### WHAT TO PRODUCE
Every entry that follows should be reproduced exactly.

### DATA TO EXAMINE
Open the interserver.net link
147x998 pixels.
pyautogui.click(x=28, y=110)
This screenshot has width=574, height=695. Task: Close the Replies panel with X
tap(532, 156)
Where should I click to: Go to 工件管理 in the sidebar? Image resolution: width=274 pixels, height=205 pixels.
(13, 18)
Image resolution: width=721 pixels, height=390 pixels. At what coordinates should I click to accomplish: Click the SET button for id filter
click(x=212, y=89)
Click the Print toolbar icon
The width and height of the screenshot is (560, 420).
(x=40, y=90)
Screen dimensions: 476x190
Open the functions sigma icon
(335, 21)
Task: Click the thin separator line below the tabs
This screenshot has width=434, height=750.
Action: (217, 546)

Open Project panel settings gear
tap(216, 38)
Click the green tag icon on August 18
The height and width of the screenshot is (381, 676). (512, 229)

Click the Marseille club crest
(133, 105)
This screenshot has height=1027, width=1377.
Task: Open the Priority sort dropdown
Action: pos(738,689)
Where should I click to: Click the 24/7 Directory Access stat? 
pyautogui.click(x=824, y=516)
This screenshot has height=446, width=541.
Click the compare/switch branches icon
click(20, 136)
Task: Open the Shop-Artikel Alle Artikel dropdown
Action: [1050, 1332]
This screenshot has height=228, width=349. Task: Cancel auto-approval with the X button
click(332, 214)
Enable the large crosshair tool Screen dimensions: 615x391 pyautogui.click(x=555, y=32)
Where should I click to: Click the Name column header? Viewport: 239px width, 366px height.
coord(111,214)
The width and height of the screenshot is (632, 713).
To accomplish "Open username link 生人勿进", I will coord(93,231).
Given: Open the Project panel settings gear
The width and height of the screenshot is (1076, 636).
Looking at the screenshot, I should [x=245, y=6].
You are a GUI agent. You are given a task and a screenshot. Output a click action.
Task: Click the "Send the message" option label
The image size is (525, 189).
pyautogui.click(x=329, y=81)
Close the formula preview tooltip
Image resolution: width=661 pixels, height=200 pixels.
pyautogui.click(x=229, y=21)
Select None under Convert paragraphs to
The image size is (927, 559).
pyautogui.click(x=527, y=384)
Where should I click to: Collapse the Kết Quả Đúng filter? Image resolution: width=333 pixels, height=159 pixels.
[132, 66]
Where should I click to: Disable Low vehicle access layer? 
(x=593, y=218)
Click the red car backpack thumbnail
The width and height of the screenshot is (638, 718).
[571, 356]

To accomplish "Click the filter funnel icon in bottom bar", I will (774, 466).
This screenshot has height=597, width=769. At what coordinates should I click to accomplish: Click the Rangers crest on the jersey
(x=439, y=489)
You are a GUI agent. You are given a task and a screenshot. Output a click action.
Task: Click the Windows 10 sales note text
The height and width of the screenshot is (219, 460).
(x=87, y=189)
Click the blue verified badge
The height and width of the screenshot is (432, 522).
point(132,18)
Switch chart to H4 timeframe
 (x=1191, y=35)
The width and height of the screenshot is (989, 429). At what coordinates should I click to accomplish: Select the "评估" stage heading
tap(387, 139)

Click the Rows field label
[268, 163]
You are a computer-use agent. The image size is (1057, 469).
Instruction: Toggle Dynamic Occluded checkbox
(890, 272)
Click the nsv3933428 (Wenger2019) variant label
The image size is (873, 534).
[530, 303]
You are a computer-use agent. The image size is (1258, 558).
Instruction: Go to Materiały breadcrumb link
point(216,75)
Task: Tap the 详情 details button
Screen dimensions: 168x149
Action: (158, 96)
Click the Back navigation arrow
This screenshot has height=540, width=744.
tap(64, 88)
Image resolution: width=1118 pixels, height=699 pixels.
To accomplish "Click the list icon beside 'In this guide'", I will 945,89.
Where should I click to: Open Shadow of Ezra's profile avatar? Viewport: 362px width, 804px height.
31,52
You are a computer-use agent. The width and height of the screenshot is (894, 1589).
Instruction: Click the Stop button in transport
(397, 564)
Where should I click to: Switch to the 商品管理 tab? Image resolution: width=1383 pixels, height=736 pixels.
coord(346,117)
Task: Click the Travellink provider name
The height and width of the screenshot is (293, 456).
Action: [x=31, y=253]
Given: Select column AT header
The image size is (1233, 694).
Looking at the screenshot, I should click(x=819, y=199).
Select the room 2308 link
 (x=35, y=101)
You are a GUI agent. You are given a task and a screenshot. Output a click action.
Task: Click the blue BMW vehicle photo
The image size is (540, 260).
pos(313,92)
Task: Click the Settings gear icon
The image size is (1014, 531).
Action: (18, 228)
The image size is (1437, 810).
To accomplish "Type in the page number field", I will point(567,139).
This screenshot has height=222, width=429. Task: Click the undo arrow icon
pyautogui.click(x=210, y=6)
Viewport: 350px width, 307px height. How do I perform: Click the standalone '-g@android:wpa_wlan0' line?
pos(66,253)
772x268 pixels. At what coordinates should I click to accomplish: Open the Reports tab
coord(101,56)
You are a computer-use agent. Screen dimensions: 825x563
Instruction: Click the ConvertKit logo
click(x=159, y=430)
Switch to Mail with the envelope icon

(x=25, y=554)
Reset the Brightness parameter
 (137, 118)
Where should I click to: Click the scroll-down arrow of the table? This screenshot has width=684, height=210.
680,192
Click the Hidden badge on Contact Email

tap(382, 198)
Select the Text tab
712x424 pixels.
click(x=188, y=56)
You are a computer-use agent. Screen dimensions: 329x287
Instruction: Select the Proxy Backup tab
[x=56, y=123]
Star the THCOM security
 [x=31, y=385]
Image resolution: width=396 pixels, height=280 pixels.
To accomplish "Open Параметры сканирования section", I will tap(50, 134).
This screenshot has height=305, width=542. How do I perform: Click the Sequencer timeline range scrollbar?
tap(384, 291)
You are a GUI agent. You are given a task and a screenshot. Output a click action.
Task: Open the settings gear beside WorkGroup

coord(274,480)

### EXERCISE OUTPUT
Open the interserver.net link
147x998 pixels.
pyautogui.click(x=28, y=110)
This screenshot has width=574, height=695. Task: Close the Replies panel with X
tap(532, 156)
Where should I click to: Go to 工件管理 in the sidebar? Image resolution: width=274 pixels, height=205 pixels.
(13, 18)
Image resolution: width=721 pixels, height=390 pixels. At what coordinates should I click to accomplish: Click the SET button for id filter
click(x=212, y=89)
Click the Print toolbar icon
The width and height of the screenshot is (560, 420).
(x=40, y=90)
Screen dimensions: 476x190
Open the functions sigma icon
(335, 21)
Task: Click the thin separator line below the tabs
This screenshot has width=434, height=750.
Action: (217, 546)

Open Project panel settings gear
tap(216, 38)
Click the green tag icon on August 18
The height and width of the screenshot is (381, 676). (512, 229)

Click the Marseille club crest
(133, 105)
This screenshot has height=1027, width=1377.
Task: Open the Priority sort dropdown
Action: pos(738,689)
Where should I click to: Click the 24/7 Directory Access stat? 
pyautogui.click(x=824, y=516)
This screenshot has height=446, width=541.
Click the compare/switch branches icon
click(20, 136)
Task: Open the Shop-Artikel Alle Artikel dropdown
Action: [1050, 1332]
This screenshot has height=228, width=349. Task: Cancel auto-approval with the X button
click(332, 214)
Enable the large crosshair tool Screen dimensions: 615x391 pyautogui.click(x=555, y=32)
Where should I click to: Click the Name column header? Viewport: 239px width, 366px height.
coord(111,214)
The width and height of the screenshot is (632, 713).
To accomplish "Open username link 生人勿进", I will coord(93,231).
Given: Open the Project panel settings gear
The width and height of the screenshot is (1076, 636).
Looking at the screenshot, I should [x=245, y=6].
You are a GUI agent. You are given a task and a screenshot. Output a click action.
Task: Click the "Send the message" option label
The image size is (525, 189).
pyautogui.click(x=329, y=81)
Close the formula preview tooltip
Image resolution: width=661 pixels, height=200 pixels.
pyautogui.click(x=229, y=21)
Select None under Convert paragraphs to
The image size is (927, 559).
pyautogui.click(x=527, y=384)
Where should I click to: Collapse the Kết Quả Đúng filter? Image resolution: width=333 pixels, height=159 pixels.
[132, 66]
Where should I click to: Disable Low vehicle access layer? 
(x=593, y=218)
Click the red car backpack thumbnail
The width and height of the screenshot is (638, 718).
[571, 356]

To accomplish "Click the filter funnel icon in bottom bar", I will (774, 466).
This screenshot has height=597, width=769. At what coordinates should I click to accomplish: Click the Rangers crest on the jersey
(x=439, y=489)
You are a GUI agent. You are given a task and a screenshot. Output a click action.
Task: Click the Windows 10 sales note text
The height and width of the screenshot is (219, 460).
(x=87, y=189)
Click the blue verified badge
The height and width of the screenshot is (432, 522).
point(132,18)
Switch chart to H4 timeframe
 (x=1191, y=35)
The width and height of the screenshot is (989, 429). At what coordinates should I click to accomplish: Select the "评估" stage heading
tap(387, 139)

Click the Rows field label
[268, 163]
You are a computer-use agent. The image size is (1057, 469).
Instruction: Toggle Dynamic Occluded checkbox
(890, 272)
Click the nsv3933428 (Wenger2019) variant label
The image size is (873, 534).
[530, 303]
You are a computer-use agent. The image size is (1258, 558).
Instruction: Go to Materiały breadcrumb link
point(216,75)
Task: Tap the 详情 details button
Screen dimensions: 168x149
Action: (158, 96)
Click the Back navigation arrow
This screenshot has height=540, width=744.
tap(64, 88)
Image resolution: width=1118 pixels, height=699 pixels.
To accomplish "Click the list icon beside 'In this guide'", I will 945,89.
Where should I click to: Open Shadow of Ezra's profile avatar? Viewport: 362px width, 804px height.
31,52
You are a computer-use agent. The width and height of the screenshot is (894, 1589).
Instruction: Click the Stop button in transport
(397, 564)
Where should I click to: Switch to the 商品管理 tab? Image resolution: width=1383 pixels, height=736 pixels.
coord(346,117)
Task: Click the Travellink provider name
The height and width of the screenshot is (293, 456).
Action: [x=31, y=253]
Given: Select column AT header
The image size is (1233, 694).
Looking at the screenshot, I should click(x=819, y=199).
Select the room 2308 link
 (x=35, y=101)
You are a GUI agent. You are given a task and a screenshot. Output a click action.
Task: Click the blue BMW vehicle photo
The image size is (540, 260).
pos(313,92)
Task: Click the Settings gear icon
The image size is (1014, 531).
Action: (18, 228)
The image size is (1437, 810).
To accomplish "Type in the page number field", I will point(567,139).
This screenshot has height=222, width=429. Task: Click the undo arrow icon
pyautogui.click(x=210, y=6)
Viewport: 350px width, 307px height. How do I perform: Click the standalone '-g@android:wpa_wlan0' line?
pos(66,253)
772x268 pixels. At what coordinates should I click to accomplish: Open the Reports tab
coord(101,56)
You are a computer-use agent. Screen dimensions: 825x563
Instruction: Click the ConvertKit logo
click(x=159, y=430)
Switch to Mail with the envelope icon

(x=25, y=554)
Reset the Brightness parameter
 (137, 118)
Where should I click to: Click the scroll-down arrow of the table? This screenshot has width=684, height=210.
680,192
Click the Hidden badge on Contact Email

tap(382, 198)
Select the Text tab
712x424 pixels.
click(x=188, y=56)
You are a computer-use agent. Screen dimensions: 329x287
Instruction: Select the Proxy Backup tab
[x=56, y=123]
Star the THCOM security
 [x=31, y=385]
Image resolution: width=396 pixels, height=280 pixels.
To accomplish "Open Параметры сканирования section", I will tap(50, 134).
This screenshot has height=305, width=542. How do I perform: Click the Sequencer timeline range scrollbar?
tap(384, 291)
You are a GUI agent. You are given a task and a screenshot. Output a click action.
Task: Open the settings gear beside WorkGroup

coord(274,480)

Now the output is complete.